Since the beginning of Camp Timberlane and the first meal that
was served here, H. and Sharon have tried to provide the campers with
filling, nutritious food at mealtimes. Nutrition (or the lack of it)
has never really been a problem at camp, as long as the kids were
served their fortified cereals, drinks, and breads, It has not been a
problem, that is, because it has not been seriously looked at until
now, and by only one counselor in particular, Brian Lifsec. Defending
the Hikens, however, Brian realizes that it is not only the camp diet
that needs reexaming, but the whole American fancy for excessive
starch, sugar, fat, and salt in most of the foods we eat.
Brian allocates and has been practicing for the past two years a
course of eating that includes unprocessed grains (wheat, barley,
corn, and bran), fruits and vegetables, milk and milk products, and
seafood. IN other words, a wholesome diet could be written from the
four basic groups of foods.
The dangers of processed sugars are known to all, yet heeded by few.

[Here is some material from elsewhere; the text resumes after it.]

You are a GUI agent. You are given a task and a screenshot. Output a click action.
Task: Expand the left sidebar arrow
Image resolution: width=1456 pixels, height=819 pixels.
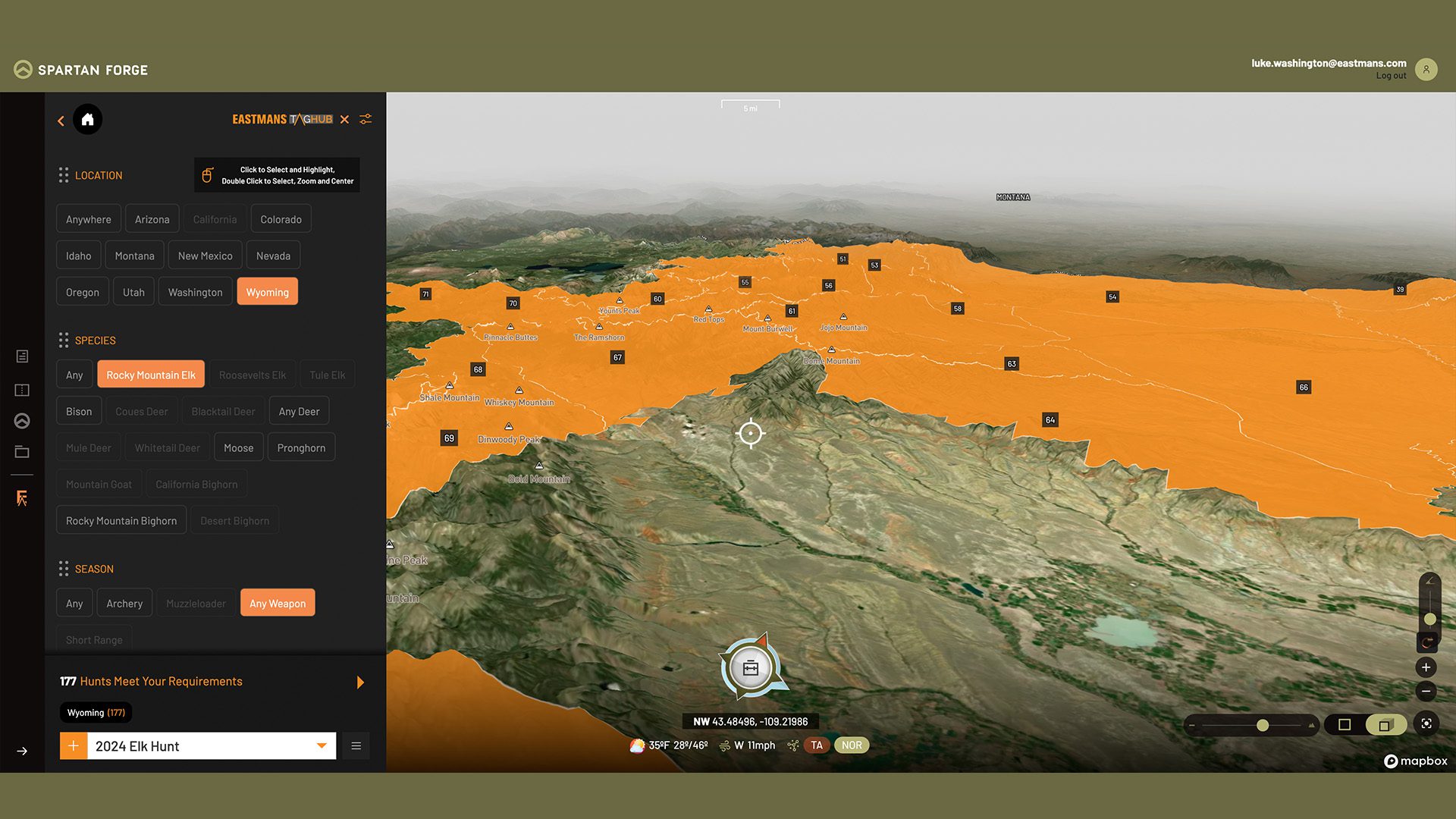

This is one of Brians strongest complaints--the inability of
people to have any self-control over their sugar intake. most
processed foods contain incomprehensible amounts of sugar, which can
be found situated high in the foods list of ingredients (meaning a
greater quantity in weight than any ingredient following). If our
breakfast cereals are to be the one meal to load up on vitamins and
minerals that might not otherwise be obtained, then how can the
cereal manufacturers slaughter that synthetic nutrition by placing
sugar as the first or second ranking ingredient, as in the case with
most popular cereals sold today?
The subject of bread is another tricky misconception. As author Dr.
David M. Rueben notes, bread used to mean wholesome loaves of raised
dough made of milled grain, yeast, salt, eggs, and other natural
ingredients. The ingredient panel from todays white
breads reads like a page from the ordering catalog of the
Ohio Scientific Chemical Company. The information should not be in
the form of a guessing game as to its derivation, but rather
like a pleasing conglomeration of nutrition.